Hospital branding: the importance of physician engagement
Good article in Business Journal, What Too Many Hospitals Are Overlooking, written by Craig Kamins, Senior Practice Consultant at Gallup. His main point is that physician engagement, much like fully engaged employees, are vital to a hospital brand, or health system’s brand success.
The Case For Physician Engagement
In one health system researched by Gallup, for example, engaged physicians:
- gave the hospital an average of 3% more outpatient referrals and 51% more inpatient referrals than physicians who were not engaged or who were actively disengaged
- were 26% more productive than less engaged counterparts, which amounts to an additional $460,000 on average in patient revenue per physician per year
The full article goes on to talk about the challenges of getting physicians engaged, measuring their engagement and how to improve physician engagement.
Internal Brand Engagement
To Craig’s first point, internal engagement (regardless of whether physicians or employees) is crucial to unlocking brand and business potential. Here are five points that we’d contribute to his argument, based on what we know to be true – brands are built from the inside out:
1. Branding that’s true to the organization…

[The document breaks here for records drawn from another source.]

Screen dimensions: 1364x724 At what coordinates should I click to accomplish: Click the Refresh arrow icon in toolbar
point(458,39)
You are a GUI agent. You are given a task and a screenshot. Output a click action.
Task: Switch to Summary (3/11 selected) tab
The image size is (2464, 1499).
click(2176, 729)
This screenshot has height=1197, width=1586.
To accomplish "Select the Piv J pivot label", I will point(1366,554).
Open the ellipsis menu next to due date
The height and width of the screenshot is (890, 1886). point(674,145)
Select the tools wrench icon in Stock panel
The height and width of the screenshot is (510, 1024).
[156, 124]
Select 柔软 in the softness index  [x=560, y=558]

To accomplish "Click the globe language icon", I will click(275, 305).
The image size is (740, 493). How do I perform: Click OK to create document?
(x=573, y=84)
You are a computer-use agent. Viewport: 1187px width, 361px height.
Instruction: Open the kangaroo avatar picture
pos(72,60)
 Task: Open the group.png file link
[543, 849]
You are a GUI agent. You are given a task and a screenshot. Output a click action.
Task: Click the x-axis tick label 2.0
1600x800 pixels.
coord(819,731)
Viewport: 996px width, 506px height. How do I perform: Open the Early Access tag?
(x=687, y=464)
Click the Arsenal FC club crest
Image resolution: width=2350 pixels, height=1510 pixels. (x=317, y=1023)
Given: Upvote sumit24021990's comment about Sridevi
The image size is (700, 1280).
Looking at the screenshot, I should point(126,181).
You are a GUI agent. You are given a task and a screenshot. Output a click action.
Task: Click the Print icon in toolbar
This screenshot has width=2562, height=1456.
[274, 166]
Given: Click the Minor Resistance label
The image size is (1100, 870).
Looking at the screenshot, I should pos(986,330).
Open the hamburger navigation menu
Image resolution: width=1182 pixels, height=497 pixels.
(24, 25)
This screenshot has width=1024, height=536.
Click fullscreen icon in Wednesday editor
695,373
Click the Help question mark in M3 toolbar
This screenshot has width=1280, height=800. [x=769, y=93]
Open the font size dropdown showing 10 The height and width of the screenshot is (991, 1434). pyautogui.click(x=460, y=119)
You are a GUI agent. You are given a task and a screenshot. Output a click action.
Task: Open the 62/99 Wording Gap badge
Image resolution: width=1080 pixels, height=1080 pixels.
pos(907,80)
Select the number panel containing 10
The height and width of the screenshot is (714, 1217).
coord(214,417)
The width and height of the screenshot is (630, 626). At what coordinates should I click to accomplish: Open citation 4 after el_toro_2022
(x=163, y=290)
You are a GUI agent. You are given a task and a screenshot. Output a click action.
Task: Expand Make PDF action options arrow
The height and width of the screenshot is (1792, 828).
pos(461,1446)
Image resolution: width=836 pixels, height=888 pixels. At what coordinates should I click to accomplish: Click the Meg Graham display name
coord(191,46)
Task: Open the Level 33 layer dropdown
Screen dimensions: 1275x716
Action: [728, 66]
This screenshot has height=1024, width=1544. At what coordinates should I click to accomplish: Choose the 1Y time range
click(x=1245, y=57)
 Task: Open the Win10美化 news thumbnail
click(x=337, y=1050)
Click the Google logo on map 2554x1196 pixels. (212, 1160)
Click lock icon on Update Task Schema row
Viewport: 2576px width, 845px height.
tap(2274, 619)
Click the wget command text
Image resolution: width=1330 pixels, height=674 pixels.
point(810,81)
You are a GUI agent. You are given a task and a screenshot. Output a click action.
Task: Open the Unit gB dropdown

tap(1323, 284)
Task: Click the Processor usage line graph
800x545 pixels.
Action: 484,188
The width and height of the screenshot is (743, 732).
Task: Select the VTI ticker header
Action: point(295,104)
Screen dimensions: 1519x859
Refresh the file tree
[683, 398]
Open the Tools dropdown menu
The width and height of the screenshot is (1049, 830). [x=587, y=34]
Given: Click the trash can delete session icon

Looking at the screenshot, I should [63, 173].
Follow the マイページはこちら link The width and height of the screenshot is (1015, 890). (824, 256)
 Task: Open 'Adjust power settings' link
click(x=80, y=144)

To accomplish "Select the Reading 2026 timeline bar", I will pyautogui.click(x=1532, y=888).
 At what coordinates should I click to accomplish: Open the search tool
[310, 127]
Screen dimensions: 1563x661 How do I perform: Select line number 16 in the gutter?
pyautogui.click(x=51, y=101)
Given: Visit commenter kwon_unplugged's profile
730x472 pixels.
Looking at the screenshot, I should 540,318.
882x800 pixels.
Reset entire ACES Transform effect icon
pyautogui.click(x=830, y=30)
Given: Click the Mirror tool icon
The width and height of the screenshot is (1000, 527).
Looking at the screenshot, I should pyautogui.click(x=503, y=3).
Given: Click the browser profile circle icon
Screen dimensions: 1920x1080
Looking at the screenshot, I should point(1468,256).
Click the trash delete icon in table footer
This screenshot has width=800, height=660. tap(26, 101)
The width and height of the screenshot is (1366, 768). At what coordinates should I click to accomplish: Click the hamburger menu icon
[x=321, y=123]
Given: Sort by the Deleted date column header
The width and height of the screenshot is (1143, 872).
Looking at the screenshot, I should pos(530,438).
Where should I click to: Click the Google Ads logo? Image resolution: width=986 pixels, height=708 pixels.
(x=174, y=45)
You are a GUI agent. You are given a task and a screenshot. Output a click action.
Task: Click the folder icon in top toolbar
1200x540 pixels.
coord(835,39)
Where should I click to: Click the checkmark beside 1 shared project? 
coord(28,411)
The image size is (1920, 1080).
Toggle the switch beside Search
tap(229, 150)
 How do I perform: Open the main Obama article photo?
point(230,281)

That aligns and supports business strategy and should build trust and credibility for the brand inside and outside needs to first be informed by and serve internal audiences, who must live out the brand’s promises and who live each day within the brand’s organization.
2. Internal branding is not just…
a Marketing, or HR, function. It needs to start with the CEO and the leadership team, and then be driven in tandem between the two functions – articulating how every employee will contribute to delivering on the business vision, strategy and objectives. It also should not be viewed as just another one-time marketing or recruitment campaign.
3. Internal branding is more akin to a marathon…
not a sprint. People don’t suddenly snap into action once they’ve watched a brand video, attended a workshop or a fancy lunch in the cafeteria. Engaging employees to deliver on the brand is a process that requires planning, ongoing dialogue (e.g. regularly scheduled town halls), checks and balances and cross-functional collaboration.
4. Speaking of collaboration…
Employees, as the front line of your brand, need mechanisms in place to provide feedback, contribute suggestions and help improve upon delivery of an integrated brand experience based on their specific role. It’s important that this is done with the recognition that internal audiences need to be segmented just like external audiences, which will better enable them to take ownership of their role in brand delivery.
5. What you are inside is what you are outside…
Walk around. Observe. Be a fly on the wall. Do you get a sense that colleagues (whether employees or physicians) buy into your purpose, beliefs and values. This is particularly important given that your healthcare organization relies heavily on employee engagement to shape customer experience. Beyond this, does your organization align policy and practices around the brand, and clearly define the criteria and behavioral expectations that reflect employee commitment to the brand?
In the end, you need to determine how to express your distinct brand culture in an authentic and appropriate manner, and harness it to empower your people. If for no other reason, do it for those tangible proof points cited by Gallup.